Ölüm Yarışı
Yazar: Zafer İlbarsDavid Carradine ve Sylvester Stallone'nin başrollerini paylaştığı 1975 yapımı Death Race 2000 adlı sinema filminin yeniden çevrimi olan Death Race, en gözde araçların birer savaş makinelerine çevrildiği, aksiyon severleri fazlasıyla memnun edecek sahneleriyle dikkati çeken bir film havasında.
Filmin başrol oyuncusu Jason Statham, uzun zamandır yüksek bütçeli aksiyon filmlerinin en gözde oyuncularından biri olmuş durumda. İngiliz oyuncunun rol aldığı filmler, deyim yerindeyse "Bir Jason Statham Filmi" tabirini kullanabilecek kadar kendisine bu kulvarda iddialı bir yer edindirdi.
Aksiyon filmleri dönemlerine damga vurmuş oyuncularla anılır. Chuck Norris, Van Damme, Michael Dudikoff gibi. Jason Statham da aksiyon sinemasında bu isimler gibi bir yer edinmeye başladı. Jason Statham'ın rol aldığı çoğu film gibi, bu da beklentileri karşılamakta zorlanmayan bir film olmuş. Ölüm Yarışı ne olduğunu, nasıl bir seyir vaad ettiğini açıkça belli eden bir film olduğu için, türün meraklıları tarafından muhakkak ilgiyle karşılanacaktır. Bu ilginin karşılığını gerektiği gibi veren film, yine de ikinci kez izleme isteği uyandırmayacak derecede -tabiri caizse- çerezlik de bir yapım.
Sinemanın sırtını dayadığı, oldukça akıllıca kullandığı birçok yan sanayinin olduğu malum. Edebiyat, zaten yıllardır gürüldeyen bir membağ gibi sinemanın tasını dolduruyor mesela. Son yıllarda teknolojinin koşar adım ilerlemesiyle bilgisayar oyunlarının da sinemaya kaynaklık ettiğini görmeye alıştık.
Death Race de bir bakıma bilgisayar oyunlarının sinemaya aktarılmasının tersi bir durum mevzu bahis. Sanki sinemayı bilgisayar oyununa adapte etmişler gibi... Film boyunca izleyici mütemadiyen bir video oyunu oynuyormuş hissini yaşıyor. Değişik aşamalarla dolu yarış, bilgisayar oyunlarını andırıyor.
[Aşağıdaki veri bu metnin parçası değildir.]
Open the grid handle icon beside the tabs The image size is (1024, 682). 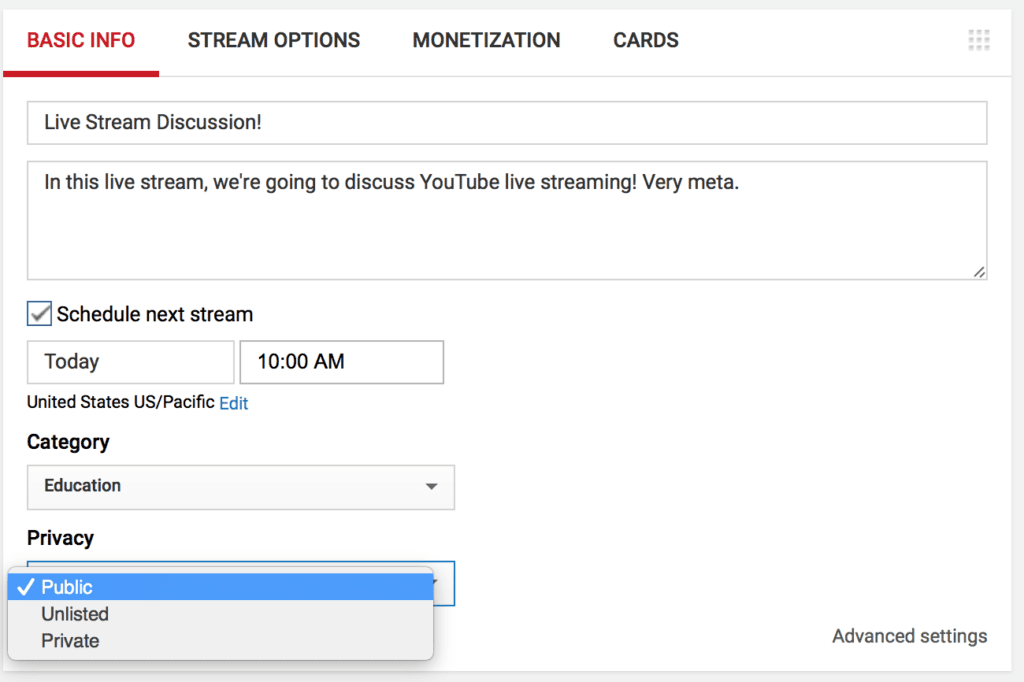(x=978, y=41)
Araçlardaki silahların yol üzerindeki simgelerin üzerinden geçtikten sonra kullanılabilir olması gibi özellikler mevcut mesela.
Bir şeyi daha anladık bu film sayesinde. Yolu hapishaneden geçen bir filmin mutlaka olmazsa olmaz bazı durumları var. Hapishane müdürünün çok ama çok kötü bir insan olması, mahpusa düşen kahramanın hemen markaja alınarak kavgaya sürüklenmek zorunda bırakılması, özgürlüğüne karşı bazı ağır bedeller ödemesi gibi.
Bu aslında filmin tamamen aksiyon sahnelerine sırtını dayadığını, geri kalan her şeyin fazla önemsemeden klişelerle doldurulduğunun kanıtı. Elbette önemli olan aksiyon sahneleri, ama bunun dışında senaryoda önemsenmeyen noktalara da en az aksiyon sahneleri kadar önem verilse ortaya çıkan ürün daha iyi olurdu. Hele bazı klişeler var ki gerçekten acayip. Anlatsan spoiler olacak diyorsun kendi kendine. Öte yandan 'anlatsan ne fark eder ki, zaten daha evvel onlarca hatta yüzlerce kez tekrar edilmiş klişe formüller' diye de düşünüyor insan.
Kısaca "aksiyon sahnelerine özenilmiş, gerisi koyverilmiş" bir film Ölüm Yarışı. Film de zaten pür bir aksiyon filmi olduğundan belki diğer zayıflıkları görmezden gelinebilir. Bu tamamen seyirci beklentisine bağlı olarak değerlendirilebilecek bir durum. Amaç sürükleyicilik, hız ve biraz da eğlenceyse tamam. Ama en azından yalama olmuş bazı klişeleri, ilginçliği kalmamış senaryo formüllerini kullanmasalardı diye düşünüyor insan. Ayrıca sürpriz son takıntısının bazen ne kadar vahim sonuçlar doğurabildiğini de görebileceğiniz bir film Ölüm Yarışı.